Please copy the rows of the data listing below word for word. Start at the first row and stop after the line that contains "Add sales channel", including that line.

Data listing
◇ ◇ ◇ ◇ ◇

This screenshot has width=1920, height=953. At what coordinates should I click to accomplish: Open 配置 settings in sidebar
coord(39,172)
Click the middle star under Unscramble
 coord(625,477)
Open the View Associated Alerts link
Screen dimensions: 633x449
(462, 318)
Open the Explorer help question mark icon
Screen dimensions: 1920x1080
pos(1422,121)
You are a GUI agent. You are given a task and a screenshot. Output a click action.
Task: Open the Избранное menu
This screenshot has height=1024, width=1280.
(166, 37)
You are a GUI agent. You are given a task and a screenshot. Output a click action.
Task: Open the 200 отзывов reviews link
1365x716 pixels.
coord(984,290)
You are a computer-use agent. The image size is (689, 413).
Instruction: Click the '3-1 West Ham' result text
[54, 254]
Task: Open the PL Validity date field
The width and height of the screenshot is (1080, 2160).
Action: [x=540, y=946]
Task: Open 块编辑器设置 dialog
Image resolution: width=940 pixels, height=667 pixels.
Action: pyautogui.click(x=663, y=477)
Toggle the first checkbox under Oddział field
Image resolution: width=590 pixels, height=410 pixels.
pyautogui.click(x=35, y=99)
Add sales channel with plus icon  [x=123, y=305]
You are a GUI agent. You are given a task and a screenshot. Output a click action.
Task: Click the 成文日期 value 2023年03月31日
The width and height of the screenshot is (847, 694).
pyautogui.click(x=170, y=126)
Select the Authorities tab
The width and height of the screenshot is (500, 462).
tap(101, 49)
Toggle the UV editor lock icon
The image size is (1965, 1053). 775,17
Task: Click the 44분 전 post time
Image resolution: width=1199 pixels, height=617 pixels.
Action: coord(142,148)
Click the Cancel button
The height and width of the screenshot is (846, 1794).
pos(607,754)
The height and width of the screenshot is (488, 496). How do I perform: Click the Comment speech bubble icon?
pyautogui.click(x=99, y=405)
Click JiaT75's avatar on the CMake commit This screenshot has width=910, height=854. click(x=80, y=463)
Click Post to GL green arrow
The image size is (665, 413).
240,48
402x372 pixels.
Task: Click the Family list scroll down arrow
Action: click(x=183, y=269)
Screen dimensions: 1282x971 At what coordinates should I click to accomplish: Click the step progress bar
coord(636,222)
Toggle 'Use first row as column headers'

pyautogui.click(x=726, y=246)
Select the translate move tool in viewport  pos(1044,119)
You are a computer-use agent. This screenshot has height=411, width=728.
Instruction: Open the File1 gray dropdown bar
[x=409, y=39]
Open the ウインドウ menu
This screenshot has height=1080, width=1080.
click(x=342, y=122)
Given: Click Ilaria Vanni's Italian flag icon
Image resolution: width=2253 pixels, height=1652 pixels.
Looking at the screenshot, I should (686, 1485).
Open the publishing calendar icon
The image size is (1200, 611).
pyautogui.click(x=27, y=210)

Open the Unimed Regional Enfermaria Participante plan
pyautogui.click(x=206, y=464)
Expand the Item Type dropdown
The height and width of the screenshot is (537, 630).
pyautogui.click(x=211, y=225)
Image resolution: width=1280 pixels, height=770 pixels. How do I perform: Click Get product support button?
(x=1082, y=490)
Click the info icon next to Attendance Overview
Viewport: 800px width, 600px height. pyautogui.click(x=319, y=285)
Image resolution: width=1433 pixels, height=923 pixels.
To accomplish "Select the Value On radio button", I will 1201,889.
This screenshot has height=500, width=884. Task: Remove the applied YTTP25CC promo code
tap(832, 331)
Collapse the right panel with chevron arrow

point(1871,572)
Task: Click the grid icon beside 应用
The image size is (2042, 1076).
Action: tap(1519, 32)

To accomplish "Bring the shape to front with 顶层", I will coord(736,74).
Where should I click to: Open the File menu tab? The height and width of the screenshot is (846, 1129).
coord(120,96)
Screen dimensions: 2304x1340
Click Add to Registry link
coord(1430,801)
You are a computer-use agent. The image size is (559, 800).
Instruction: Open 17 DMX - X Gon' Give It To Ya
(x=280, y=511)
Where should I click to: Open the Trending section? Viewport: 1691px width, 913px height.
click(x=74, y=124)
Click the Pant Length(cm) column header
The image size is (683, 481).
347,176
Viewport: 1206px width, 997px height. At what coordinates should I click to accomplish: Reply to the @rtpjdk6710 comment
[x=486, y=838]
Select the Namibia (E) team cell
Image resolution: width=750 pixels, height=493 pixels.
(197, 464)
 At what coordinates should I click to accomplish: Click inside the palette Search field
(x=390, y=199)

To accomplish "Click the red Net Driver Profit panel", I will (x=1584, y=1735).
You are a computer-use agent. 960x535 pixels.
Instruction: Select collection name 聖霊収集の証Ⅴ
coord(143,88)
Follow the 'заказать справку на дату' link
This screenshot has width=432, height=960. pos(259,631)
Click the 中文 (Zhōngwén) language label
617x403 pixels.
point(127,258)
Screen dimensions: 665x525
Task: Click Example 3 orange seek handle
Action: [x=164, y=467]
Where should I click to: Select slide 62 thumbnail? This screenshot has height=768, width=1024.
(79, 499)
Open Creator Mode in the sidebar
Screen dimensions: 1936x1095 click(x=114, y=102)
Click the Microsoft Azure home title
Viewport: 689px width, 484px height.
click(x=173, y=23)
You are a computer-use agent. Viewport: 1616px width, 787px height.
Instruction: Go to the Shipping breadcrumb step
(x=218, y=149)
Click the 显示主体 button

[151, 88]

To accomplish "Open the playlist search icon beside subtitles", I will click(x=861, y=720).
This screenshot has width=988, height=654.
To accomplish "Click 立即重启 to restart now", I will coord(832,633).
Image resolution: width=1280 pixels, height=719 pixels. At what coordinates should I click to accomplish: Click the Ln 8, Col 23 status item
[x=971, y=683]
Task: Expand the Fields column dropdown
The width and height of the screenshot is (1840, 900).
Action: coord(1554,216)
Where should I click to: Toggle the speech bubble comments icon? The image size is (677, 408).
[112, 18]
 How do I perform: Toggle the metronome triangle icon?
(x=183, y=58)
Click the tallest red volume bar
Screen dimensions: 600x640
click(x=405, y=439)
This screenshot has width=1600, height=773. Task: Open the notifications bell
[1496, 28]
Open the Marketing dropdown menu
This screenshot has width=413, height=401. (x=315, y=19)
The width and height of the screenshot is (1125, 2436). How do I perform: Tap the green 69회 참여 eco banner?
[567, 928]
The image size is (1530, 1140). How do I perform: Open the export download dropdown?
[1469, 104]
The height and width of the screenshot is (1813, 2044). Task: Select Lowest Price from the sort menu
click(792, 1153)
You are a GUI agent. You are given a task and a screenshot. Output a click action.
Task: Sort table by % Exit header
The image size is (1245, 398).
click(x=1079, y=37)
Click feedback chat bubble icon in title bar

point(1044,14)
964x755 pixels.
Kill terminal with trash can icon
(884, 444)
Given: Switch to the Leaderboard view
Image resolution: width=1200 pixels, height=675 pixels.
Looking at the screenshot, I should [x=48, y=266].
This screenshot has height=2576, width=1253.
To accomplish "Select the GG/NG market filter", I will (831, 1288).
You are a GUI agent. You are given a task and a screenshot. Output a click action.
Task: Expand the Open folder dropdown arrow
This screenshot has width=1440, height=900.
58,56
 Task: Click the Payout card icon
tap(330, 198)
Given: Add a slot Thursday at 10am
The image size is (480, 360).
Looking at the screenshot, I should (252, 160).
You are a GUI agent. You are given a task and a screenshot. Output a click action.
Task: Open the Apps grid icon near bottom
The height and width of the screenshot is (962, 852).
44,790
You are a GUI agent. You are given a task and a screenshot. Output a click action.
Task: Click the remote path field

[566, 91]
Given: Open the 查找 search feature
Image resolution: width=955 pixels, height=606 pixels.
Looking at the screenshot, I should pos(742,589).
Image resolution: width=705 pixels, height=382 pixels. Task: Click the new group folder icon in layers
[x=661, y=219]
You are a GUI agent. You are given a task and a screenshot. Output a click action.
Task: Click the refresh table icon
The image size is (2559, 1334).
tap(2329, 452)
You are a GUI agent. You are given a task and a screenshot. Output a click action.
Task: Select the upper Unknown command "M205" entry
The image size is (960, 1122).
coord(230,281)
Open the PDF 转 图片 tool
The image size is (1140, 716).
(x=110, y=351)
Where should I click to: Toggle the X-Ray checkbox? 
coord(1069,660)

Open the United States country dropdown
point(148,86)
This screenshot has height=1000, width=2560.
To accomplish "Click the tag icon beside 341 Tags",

◇ ◇ ◇ ◇ ◇

Written solution:
This screenshot has width=1920, height=953. At what coordinates should I click to accomplish: Open 配置 settings in sidebar
coord(39,172)
Click the middle star under Unscramble
 coord(625,477)
Open the View Associated Alerts link
Screen dimensions: 633x449
(462, 318)
Open the Explorer help question mark icon
Screen dimensions: 1920x1080
pos(1422,121)
You are a GUI agent. You are given a task and a screenshot. Output a click action.
Task: Open the Избранное menu
This screenshot has height=1024, width=1280.
(166, 37)
You are a GUI agent. You are given a task and a screenshot. Output a click action.
Task: Open the 200 отзывов reviews link
1365x716 pixels.
coord(984,290)
You are a computer-use agent. The image size is (689, 413).
Instruction: Click the '3-1 West Ham' result text
[54, 254]
Task: Open the PL Validity date field
The width and height of the screenshot is (1080, 2160).
Action: [x=540, y=946]
Task: Open 块编辑器设置 dialog
Image resolution: width=940 pixels, height=667 pixels.
Action: pyautogui.click(x=663, y=477)
Toggle the first checkbox under Oddział field
Image resolution: width=590 pixels, height=410 pixels.
pyautogui.click(x=35, y=99)
Add sales channel with plus icon  [x=123, y=305]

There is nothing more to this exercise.